::: The data

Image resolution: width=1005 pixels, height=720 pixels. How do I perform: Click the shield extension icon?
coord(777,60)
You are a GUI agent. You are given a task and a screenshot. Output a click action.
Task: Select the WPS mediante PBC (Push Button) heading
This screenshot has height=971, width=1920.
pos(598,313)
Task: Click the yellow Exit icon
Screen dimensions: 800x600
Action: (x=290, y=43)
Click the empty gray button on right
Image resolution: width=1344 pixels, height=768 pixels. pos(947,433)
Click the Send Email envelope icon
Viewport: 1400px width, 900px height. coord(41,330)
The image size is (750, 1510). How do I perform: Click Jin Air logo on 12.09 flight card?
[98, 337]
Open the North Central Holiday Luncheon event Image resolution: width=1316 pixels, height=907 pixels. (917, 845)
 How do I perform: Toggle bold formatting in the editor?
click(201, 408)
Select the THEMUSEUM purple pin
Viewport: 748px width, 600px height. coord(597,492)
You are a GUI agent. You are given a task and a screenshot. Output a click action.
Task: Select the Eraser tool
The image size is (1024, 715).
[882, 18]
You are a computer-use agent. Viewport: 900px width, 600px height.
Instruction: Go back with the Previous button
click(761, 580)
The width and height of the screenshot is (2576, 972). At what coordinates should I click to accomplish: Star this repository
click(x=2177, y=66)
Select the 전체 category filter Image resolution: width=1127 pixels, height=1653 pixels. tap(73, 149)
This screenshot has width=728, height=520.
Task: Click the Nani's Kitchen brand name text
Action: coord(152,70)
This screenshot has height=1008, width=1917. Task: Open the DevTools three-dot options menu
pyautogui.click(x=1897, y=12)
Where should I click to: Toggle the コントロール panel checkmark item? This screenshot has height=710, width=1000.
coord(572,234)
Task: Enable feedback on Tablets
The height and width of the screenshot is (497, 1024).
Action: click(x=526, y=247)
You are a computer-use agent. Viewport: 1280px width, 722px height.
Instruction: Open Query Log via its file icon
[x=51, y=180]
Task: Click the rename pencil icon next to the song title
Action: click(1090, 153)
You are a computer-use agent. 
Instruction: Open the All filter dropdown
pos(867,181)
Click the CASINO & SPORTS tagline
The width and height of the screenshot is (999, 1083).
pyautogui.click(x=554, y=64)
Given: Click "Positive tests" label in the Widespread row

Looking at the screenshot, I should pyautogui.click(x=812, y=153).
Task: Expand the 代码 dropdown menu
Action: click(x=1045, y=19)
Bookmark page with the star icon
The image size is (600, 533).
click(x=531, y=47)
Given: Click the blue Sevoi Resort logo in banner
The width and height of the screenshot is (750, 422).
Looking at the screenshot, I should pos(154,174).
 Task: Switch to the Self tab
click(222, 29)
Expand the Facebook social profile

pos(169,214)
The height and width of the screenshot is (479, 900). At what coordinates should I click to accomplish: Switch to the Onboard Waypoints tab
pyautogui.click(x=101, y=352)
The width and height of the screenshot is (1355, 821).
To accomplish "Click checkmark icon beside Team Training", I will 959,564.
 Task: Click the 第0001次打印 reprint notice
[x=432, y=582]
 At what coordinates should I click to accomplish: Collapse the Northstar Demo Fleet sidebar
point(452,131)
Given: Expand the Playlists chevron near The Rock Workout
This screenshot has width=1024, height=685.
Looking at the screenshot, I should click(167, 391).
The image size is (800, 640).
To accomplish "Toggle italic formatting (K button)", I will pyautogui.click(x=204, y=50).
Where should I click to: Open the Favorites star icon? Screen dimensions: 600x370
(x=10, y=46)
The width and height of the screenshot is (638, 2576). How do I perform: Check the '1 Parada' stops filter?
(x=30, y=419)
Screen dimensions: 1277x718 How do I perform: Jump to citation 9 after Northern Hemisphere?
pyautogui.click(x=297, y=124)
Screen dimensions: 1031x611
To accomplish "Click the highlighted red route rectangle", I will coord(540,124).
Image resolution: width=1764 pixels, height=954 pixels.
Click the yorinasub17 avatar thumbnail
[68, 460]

::::::

### What is expected
Report, from the entries above, each line where "agent" is found.

### Task response
You are a GUI agent. You are given a task and a screenshot. Output a click action.
You are a GUI agent. You are given a task and a screenshot. Output a click action.
You are a computer-use agent. Viewport: 900px width, 600px height.
You are a computer-use agent. Viewport: 1280px width, 722px height.
You are a computer-use agent. 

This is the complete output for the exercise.